Sunday 1 May 2011

Joseph Reed and Edward Reed

Ok--
I had two Uncles on both my parents sides that I lost before their time. Today I will talk about the Reeds, the Delarm's will wait for another day. Both of these men were very young and they both died in car crashes. Joseph Reed was home on leave and due to go to Korea, or possibly back to Korea.I was not yet in Kindergarten so my facts are more what I was told. My Mother comes from a very expressive family, and so she was not prepared for how well her in-laws handled the details and the funeral. Reeds back then had trouble expressing deep emotions, or they are stoic to the nth degree.
The one thing they did do which I think was enlightened was they set up the Joseph Reed Memorial scholarship for the Ideal Senior, and the senior students themselves pick the recipient. That I am afraid is the sum total of all I can remember being told of him.
Edward Reed was another matter.I have vivid memories of him, although they are from a child's eye view. I would like to take some of our time together today to share them with you.
First of all he married Sheila Burgey. She is the only one I know that called him Eddie or Edward. To everyone I knew he was Bug. They all had nick-names, Grandpa was Biscuit, Uncle Don was Jake, etc., etc,and although I don't know the stories of the nicknames, I know my Uncle.
When he died, he had two beautiful little girls, Pattie Sue and Debbie. He also had a daughter on the way, Tammy, and she was born after his death and never got to meet him. I felt lucky to know him. At one point Uncle Bug and Aunt Sheila lived next door to Grandma and Grandpa which was across the street from us. I can remember that house had a front porch, but family went the length of the porch to a private  door that led to a kitchen. I remember one day Mom sent me to answer the door  and guess who was there? A huge man with a Jack-o-lantern head, and it was lit!!. I screamed, (and knowing me cried) but it turned out to be Uncle Bug coming to bring me a carved pumpkin. I thought he was perfect. I loved him.
I can remember one morning whilst we were sitting in the kitchen eating cereal, Uncle Bug came over and was trying to teach me jumping jacks. The problem was, our ceiling was too low, and he was very tall. Yup, his head dented our ceiling. Well, the boys were all scared of their brother Bill, so home they went. A few mornings later, same kitchen, same bowl of cereal, Mom. Billy and  I were huddled around the breakfast table and the ceiling collapsed all around us, except for directly over the kitchen table. Lathe and plaster and dirt everywhere, but we were OK. There are other stories of collapsing ceilings, but I want to focus on a person today, we can revisit those topics later, if you are still interested.

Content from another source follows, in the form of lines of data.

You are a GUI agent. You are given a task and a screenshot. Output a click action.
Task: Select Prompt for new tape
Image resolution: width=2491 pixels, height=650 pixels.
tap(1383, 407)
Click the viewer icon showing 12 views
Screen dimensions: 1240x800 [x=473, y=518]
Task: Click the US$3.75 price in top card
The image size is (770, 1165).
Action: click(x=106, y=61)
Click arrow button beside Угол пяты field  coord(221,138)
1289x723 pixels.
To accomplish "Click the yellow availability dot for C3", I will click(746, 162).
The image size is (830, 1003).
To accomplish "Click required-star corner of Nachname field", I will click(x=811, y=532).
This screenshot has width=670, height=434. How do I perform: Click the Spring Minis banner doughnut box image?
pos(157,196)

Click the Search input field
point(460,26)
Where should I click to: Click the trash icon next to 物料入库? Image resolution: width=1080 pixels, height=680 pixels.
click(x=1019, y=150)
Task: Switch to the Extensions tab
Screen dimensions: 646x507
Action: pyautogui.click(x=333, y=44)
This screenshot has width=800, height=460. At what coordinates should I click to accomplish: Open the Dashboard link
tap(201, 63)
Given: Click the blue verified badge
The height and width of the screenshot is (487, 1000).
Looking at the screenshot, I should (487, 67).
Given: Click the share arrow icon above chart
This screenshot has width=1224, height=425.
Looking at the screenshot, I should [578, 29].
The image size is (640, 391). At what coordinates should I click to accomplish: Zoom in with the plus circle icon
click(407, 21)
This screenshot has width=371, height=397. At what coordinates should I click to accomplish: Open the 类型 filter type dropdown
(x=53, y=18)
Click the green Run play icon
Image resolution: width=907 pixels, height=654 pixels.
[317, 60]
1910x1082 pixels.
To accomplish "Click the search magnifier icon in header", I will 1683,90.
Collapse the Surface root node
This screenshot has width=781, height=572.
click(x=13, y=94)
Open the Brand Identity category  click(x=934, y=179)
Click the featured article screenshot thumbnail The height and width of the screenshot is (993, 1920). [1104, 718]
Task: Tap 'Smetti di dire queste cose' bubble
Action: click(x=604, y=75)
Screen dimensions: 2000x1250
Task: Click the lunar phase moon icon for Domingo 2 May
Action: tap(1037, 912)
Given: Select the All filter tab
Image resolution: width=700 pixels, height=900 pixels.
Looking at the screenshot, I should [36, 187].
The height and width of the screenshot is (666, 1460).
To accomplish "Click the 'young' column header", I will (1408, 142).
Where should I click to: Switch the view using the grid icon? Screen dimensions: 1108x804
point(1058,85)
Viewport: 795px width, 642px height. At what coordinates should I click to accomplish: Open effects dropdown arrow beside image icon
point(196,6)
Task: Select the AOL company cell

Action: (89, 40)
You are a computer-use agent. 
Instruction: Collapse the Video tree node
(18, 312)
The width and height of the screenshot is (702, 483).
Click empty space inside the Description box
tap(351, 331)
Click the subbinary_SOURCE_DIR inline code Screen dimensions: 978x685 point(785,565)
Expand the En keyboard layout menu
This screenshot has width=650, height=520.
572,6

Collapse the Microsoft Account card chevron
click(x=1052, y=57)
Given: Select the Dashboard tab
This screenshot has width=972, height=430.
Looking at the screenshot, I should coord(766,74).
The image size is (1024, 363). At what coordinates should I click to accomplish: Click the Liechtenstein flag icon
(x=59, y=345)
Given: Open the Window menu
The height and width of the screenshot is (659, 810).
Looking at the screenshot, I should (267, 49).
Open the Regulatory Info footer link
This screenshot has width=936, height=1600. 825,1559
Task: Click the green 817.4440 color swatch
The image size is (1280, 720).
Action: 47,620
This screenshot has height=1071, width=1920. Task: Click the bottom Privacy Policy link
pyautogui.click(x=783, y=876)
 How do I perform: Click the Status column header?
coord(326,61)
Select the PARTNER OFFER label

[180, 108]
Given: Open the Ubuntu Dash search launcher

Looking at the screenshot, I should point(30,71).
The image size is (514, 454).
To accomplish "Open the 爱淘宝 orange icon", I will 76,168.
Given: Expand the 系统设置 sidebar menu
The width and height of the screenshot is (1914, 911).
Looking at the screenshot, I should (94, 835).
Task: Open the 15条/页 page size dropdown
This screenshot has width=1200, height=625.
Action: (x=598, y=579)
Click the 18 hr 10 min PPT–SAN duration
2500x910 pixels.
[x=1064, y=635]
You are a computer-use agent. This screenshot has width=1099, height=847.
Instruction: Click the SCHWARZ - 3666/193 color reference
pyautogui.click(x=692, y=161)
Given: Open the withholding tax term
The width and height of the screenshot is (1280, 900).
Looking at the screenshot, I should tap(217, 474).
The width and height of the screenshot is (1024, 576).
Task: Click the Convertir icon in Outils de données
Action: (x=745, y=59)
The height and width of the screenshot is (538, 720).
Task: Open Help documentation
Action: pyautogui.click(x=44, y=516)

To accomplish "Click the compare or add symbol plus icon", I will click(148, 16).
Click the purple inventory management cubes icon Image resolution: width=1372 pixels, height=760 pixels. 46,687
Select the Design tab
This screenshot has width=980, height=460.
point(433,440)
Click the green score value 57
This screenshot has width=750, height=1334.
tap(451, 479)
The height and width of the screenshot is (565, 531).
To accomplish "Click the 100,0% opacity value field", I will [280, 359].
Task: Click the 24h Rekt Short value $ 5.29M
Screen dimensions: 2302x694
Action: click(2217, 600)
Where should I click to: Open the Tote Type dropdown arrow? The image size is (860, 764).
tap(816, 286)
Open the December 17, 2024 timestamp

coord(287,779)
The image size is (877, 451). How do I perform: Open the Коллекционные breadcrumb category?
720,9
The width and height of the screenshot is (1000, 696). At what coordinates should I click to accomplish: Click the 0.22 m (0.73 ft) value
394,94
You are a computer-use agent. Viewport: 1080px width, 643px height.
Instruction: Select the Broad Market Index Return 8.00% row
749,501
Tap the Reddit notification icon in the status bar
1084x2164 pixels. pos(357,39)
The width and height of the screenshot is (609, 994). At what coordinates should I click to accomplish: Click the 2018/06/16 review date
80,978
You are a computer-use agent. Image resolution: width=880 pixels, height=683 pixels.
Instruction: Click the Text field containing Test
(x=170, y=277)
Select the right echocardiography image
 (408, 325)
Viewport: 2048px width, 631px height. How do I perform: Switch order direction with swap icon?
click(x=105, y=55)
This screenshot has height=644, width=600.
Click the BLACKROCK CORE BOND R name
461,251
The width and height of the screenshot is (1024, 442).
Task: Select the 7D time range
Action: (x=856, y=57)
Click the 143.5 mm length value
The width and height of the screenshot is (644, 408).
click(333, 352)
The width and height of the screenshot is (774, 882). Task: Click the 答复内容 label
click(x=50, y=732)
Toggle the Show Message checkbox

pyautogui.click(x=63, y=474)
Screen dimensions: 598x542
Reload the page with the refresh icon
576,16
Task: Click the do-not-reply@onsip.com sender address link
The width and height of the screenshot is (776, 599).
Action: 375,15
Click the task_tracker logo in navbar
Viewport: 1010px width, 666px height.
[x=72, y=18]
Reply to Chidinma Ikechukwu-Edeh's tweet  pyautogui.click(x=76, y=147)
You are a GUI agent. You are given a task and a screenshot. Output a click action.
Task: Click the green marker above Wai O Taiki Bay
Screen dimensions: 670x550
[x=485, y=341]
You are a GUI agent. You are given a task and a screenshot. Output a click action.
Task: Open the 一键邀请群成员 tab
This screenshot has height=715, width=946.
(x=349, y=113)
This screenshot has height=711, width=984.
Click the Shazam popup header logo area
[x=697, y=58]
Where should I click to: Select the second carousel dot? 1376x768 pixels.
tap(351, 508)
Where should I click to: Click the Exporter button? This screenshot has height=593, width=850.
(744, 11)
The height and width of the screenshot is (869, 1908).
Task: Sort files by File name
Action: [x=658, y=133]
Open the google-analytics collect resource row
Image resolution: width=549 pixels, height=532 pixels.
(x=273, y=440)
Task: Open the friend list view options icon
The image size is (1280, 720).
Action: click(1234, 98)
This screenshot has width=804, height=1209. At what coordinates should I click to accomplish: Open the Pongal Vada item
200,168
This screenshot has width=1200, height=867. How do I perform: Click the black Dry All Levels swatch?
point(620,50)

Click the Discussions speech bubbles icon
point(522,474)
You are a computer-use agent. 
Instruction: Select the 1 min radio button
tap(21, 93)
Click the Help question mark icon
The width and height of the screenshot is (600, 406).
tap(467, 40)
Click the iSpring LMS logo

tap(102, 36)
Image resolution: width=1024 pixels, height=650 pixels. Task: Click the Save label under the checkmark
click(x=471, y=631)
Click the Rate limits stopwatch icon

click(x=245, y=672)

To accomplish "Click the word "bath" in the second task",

the last story I have heard but do not remember is the day he died.The phrase is we  lost him, but it was who were lost. We lost him sounds like we were careless and misplaced him.. If I have been told properly and remember right, Uncle Bug had been in a body cast for something I can't remember. He was in a convertible with and between two of his best friends. They were driving in the upper Preston Hill area (abouts) and as they came over a hill, came upon children playing in the road. A little too sharply they swerved to miss the children, and the two buddies had door handles to hang onto but Uncle Bug was ejected.The two other men barely had a scratch despite the car rolling, Uncle Bug died. For some reason I do not know, my Dad came upon the scene. I can honestly tell you, despite the prompting I gave him (not realizing how cruel it was to ask my Dad to feel anything), he never discussed that day or the car accident his younger brother Joe had had. My Dad had a policy of the less said the better, and he said almost nothing at all. On any topic, ever, unless it was trivia. I can remember as my Dad lay dying after the stroke, I became  begging people if anyone had ever heard him say anything nice about me. Although they assured me he loved me, no one could recall an actual mention of the fact. The beautiful children Uncle Bug left behind will never have to worry about that. Their Father loved life and everyone in it. Did he get into scrapes, you bet (remember the afore mentioned body cast), but he made living on Liberty Street a bit more fun. He made life more fun, he was fun. My Aunt Sheila did something right, because she has three beautiful daughters who are assets to the community. They are as good inside as they are pretty. They love their little families they made, and include people maybe not related by blood, but adopted into their hearts. In short they are the best of both their parents good attributes, and I am proud to be related to them, I only wish I had been older so I would have more things to share with them. They deserve to know all about their Daddy.We all do. It is as basic a need as air.
God bless you , whoever your Daddy was.